Jesus commands us to love the triune God with all our faculties: heart, soul, and mind (Matt. 22:37). Paul said to Timothy, “Think over what I say, for the Lord will give you understanding in everything” (2 Tim. 2:7). On the one hand, the Lord illuminates us to understand the truth. On the other hand, we must labor to know the truth. Christian mind is required for all disciples. In The Passionate Intellect: Christian Faith and the Discipleship of the Mind (Downers Grove: IVP Books, 2010), Alister McGrath notes:
We cannot love God without wanting to understand more about him. We are called upon to love God with our minds, as well as our hearts and souls (Matthew 22:37). We cannot allow Christ to reign in our hearts if he does not also guide our thinking. The discipleship of the mind is just as important as any other part of the process by which we grow in our faith and commitment. (p. 21)

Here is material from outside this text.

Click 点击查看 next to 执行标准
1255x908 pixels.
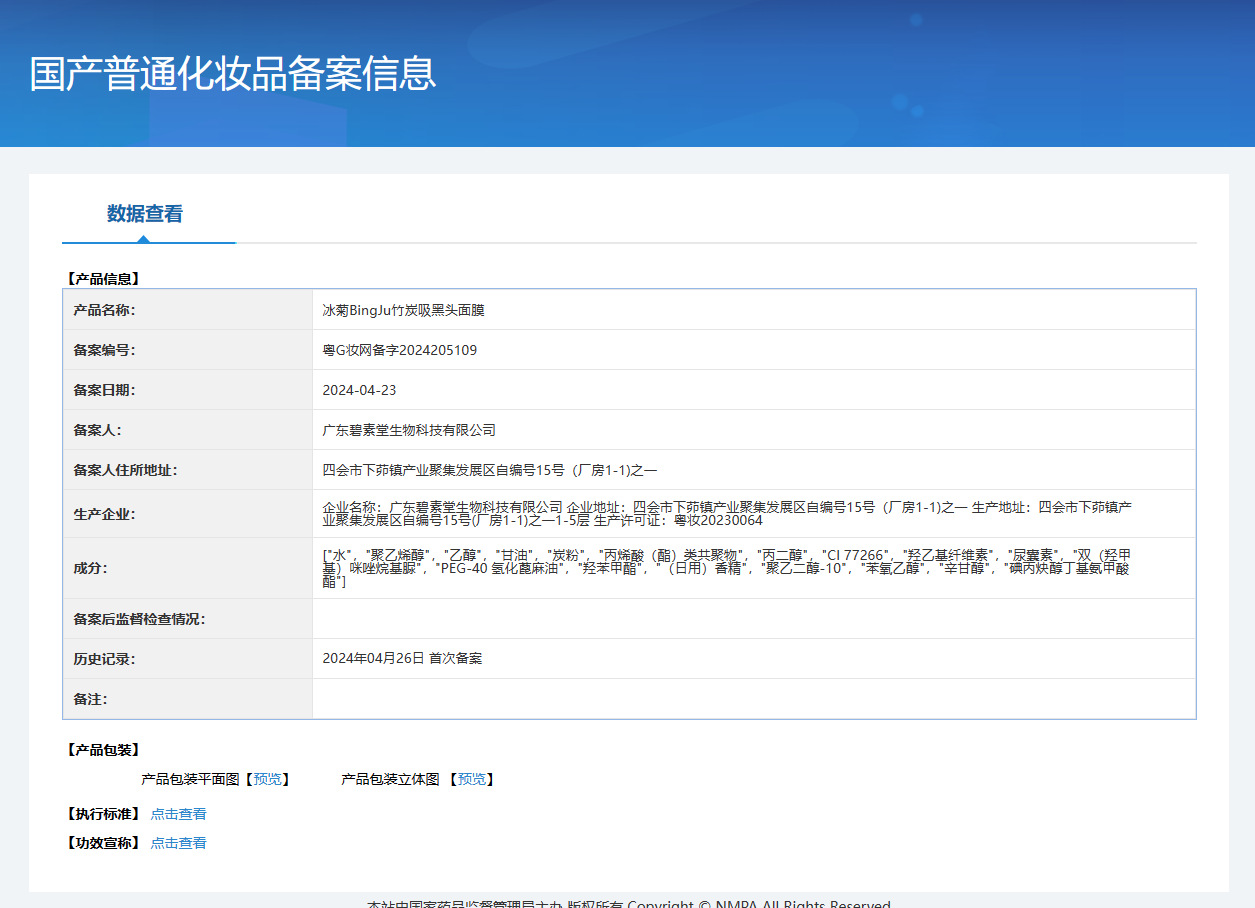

We think about what we believe. We pursue it. We seek it until we are sought by God (See Gal. 4:9). Augustine encouraged us to think over what we believe and believe in thinking:
No one believes anything unless one first thought it believable…Everything that is believed is believed after being preceded by thought…Not everyone who thinks believes, since many think in order not to believe; but everyone who believes thinks, thinks in believing and believes in thinking. [Quoted by Robert Louis Wilken, The Spirit of Early Christian Thought: Seeking the Face of God (New Haven: Yale University Press, 2003), p. 164.]